▶ _Action item_
Return verbatim the lines that run from the one holding "The width and" to the end of the listing, both ends included, without the pictures.

•••

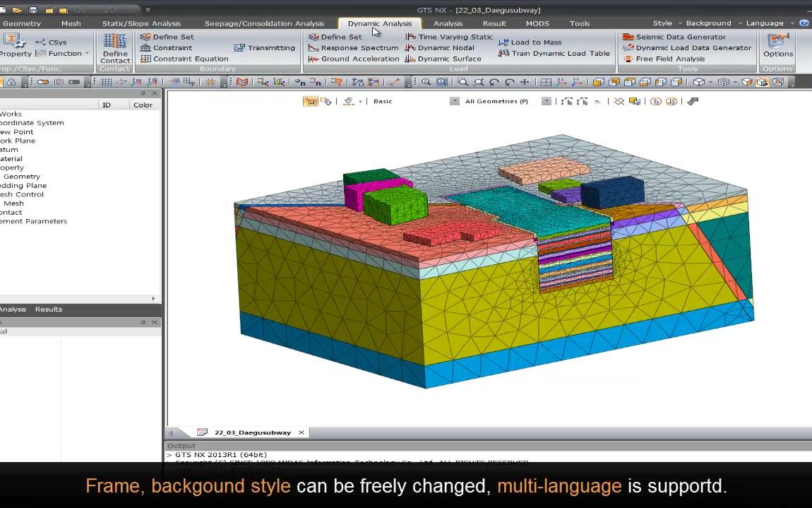Switch to the Mesh ribbon tab
The height and width of the screenshot is (508, 812).
coord(71,23)
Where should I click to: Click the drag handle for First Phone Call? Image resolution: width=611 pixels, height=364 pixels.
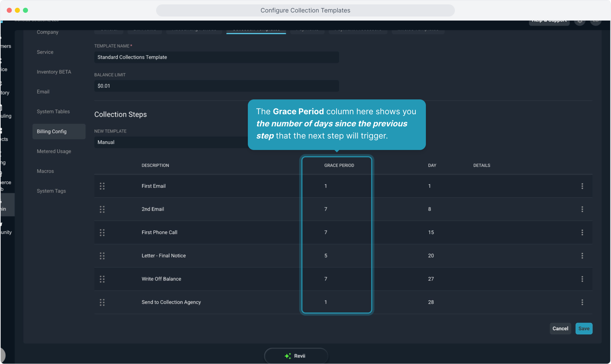(x=102, y=233)

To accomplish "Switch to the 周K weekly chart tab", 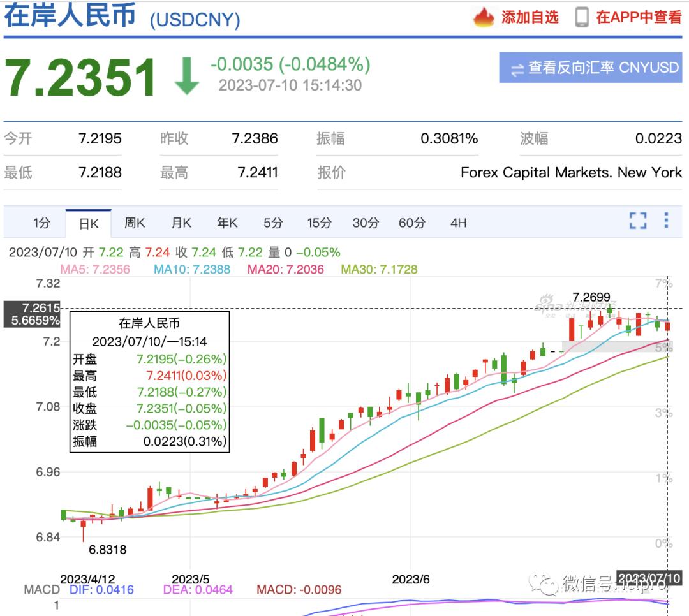I will coord(135,223).
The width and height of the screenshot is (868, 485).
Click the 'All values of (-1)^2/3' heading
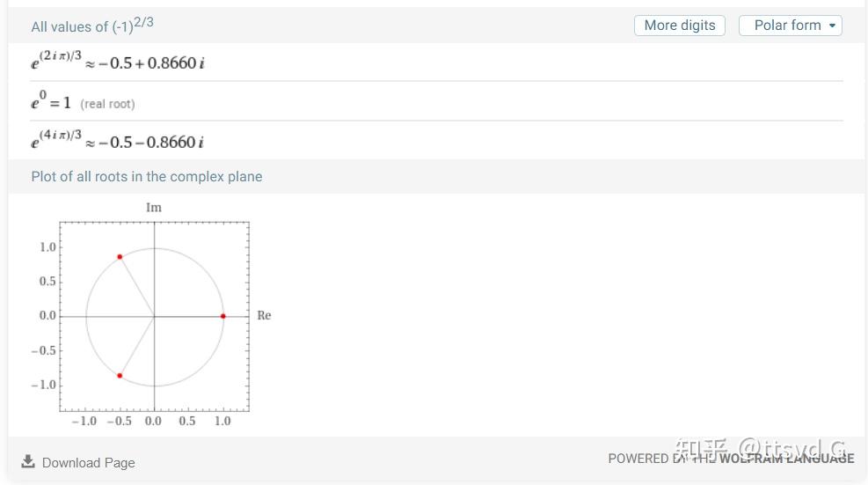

•••

▶ _Task solution_
The width and height of the screenshot is (868, 485).
Click the 'All values of (-1)^2/3' heading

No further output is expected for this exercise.